Welche Herausforderungen schafft KI für die Risikobewertung?

Die Integration von KI in die Cyberversicherungsbranche eröffnet Versicherern eine Vielzahl von Möglichkeiten und Herausforderungen. Der IT-Dienstleister Perseus Technologies zeigt, wo Bedrohungen, aber auch Chancen liegen.

Ein Artikel von Michael Horchler, Chief Security Officer bei Perseus Technologies GmbH

In der heutigen digitalisierten Welt sind Unternehmen zunehmend auf IT-Sicherheit angewiesen, um ihre Daten und Systeme vor immer ausgefeilteren Cyberangriffen zu schützen.
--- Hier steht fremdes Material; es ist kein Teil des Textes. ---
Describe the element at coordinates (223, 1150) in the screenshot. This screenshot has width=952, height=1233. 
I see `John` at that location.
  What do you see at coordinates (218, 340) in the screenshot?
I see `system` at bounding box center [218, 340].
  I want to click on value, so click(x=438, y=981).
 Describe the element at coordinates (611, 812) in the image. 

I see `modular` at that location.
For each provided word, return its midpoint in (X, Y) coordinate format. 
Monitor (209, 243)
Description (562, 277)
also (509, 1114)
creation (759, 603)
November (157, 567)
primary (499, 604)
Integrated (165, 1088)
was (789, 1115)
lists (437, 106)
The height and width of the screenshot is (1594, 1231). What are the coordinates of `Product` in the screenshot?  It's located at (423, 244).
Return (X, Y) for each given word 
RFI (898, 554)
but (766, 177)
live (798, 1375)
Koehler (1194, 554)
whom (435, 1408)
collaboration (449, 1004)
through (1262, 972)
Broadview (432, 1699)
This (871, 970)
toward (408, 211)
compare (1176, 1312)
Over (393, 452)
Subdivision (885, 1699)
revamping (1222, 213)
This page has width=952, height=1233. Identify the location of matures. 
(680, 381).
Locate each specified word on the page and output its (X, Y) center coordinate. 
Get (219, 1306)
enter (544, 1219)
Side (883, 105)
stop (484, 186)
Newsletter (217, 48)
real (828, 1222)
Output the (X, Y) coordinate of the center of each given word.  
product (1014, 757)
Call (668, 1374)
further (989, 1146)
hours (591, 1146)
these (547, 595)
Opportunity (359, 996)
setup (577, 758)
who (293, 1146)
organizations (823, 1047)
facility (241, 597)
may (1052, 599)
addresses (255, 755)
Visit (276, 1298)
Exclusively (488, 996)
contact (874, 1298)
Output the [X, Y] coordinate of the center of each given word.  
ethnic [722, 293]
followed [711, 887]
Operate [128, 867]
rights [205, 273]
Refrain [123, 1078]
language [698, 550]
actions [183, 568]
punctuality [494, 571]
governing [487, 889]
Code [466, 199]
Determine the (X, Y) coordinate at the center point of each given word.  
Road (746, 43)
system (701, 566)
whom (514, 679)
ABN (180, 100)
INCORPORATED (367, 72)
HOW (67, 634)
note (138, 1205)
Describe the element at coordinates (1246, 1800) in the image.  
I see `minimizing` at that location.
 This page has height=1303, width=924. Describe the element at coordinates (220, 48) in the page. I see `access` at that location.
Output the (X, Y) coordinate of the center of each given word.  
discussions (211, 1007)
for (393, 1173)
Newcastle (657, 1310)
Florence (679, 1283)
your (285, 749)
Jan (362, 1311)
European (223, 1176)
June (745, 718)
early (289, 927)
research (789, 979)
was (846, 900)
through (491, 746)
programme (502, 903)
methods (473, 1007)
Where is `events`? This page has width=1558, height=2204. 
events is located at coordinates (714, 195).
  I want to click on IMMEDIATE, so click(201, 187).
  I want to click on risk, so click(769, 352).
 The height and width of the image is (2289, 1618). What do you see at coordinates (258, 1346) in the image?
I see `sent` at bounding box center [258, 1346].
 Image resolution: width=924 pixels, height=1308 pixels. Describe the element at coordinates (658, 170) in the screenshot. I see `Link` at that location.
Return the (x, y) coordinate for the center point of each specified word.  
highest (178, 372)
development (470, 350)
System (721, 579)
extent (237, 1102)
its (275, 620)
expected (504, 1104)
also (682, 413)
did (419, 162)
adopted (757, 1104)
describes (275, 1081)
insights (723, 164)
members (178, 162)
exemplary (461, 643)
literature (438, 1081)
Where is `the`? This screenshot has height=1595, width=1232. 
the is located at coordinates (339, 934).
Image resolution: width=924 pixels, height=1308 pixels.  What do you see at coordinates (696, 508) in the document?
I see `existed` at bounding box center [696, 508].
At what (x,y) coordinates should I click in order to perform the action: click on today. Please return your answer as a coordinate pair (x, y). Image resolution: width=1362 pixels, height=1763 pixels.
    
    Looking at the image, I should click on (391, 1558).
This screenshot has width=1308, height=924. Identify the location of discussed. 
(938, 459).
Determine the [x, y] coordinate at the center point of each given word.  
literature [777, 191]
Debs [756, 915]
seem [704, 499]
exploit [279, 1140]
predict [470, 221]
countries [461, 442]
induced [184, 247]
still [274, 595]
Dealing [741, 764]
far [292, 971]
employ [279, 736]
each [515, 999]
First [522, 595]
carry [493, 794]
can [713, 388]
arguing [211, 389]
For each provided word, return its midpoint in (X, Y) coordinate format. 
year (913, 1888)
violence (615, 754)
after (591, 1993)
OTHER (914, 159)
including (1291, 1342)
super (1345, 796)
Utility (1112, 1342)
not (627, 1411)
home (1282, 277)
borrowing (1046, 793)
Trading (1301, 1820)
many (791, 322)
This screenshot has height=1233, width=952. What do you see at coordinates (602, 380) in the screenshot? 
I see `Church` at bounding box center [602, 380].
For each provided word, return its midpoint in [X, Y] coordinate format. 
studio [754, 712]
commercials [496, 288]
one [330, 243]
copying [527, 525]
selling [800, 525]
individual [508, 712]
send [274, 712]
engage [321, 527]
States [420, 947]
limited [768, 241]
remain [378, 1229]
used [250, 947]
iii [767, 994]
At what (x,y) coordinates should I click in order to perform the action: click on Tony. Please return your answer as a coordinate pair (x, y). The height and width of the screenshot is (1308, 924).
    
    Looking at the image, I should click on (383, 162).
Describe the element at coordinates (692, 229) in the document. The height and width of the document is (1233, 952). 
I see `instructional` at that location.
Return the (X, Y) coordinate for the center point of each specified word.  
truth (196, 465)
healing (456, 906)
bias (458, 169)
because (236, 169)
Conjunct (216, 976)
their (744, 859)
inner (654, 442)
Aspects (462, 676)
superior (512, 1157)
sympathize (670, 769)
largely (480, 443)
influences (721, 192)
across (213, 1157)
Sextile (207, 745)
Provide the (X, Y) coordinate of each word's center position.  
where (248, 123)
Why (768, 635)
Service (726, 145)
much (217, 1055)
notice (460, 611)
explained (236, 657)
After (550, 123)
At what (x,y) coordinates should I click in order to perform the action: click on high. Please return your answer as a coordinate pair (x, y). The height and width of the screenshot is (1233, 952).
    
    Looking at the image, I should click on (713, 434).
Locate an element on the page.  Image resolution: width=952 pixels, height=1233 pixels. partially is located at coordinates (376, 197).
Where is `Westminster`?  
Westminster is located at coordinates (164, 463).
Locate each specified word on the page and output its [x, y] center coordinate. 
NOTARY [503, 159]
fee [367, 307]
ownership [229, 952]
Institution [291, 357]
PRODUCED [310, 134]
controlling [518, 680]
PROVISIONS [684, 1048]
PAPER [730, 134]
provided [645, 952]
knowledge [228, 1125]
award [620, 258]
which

Parallel dazu wächst die Rolle der Cyberversicherung als Schutz gegen finanzielle Verluste und betriebliche Unterbrechungen als Folge von Cyberangriffen. Eine Technologie, die in diesem Bereich immer mehr an Bedeutung gewinnt, ist die künstliche Intelligenz (KI). Die Integration von KI in die Cyberversicherungsbranche eröffnet sowohl Versicherern als auch Versicherungsnehmern eine Vielzahl von Möglichkeiten und Herausforderungen. KI-basierte Cyberangriffe können die Bedrohungslandschaft verschärfen – allerdings auch präventive Bemühungen und Reaktionen sowie die Bewertung von IT-Sicherheitsrisiken optimieren.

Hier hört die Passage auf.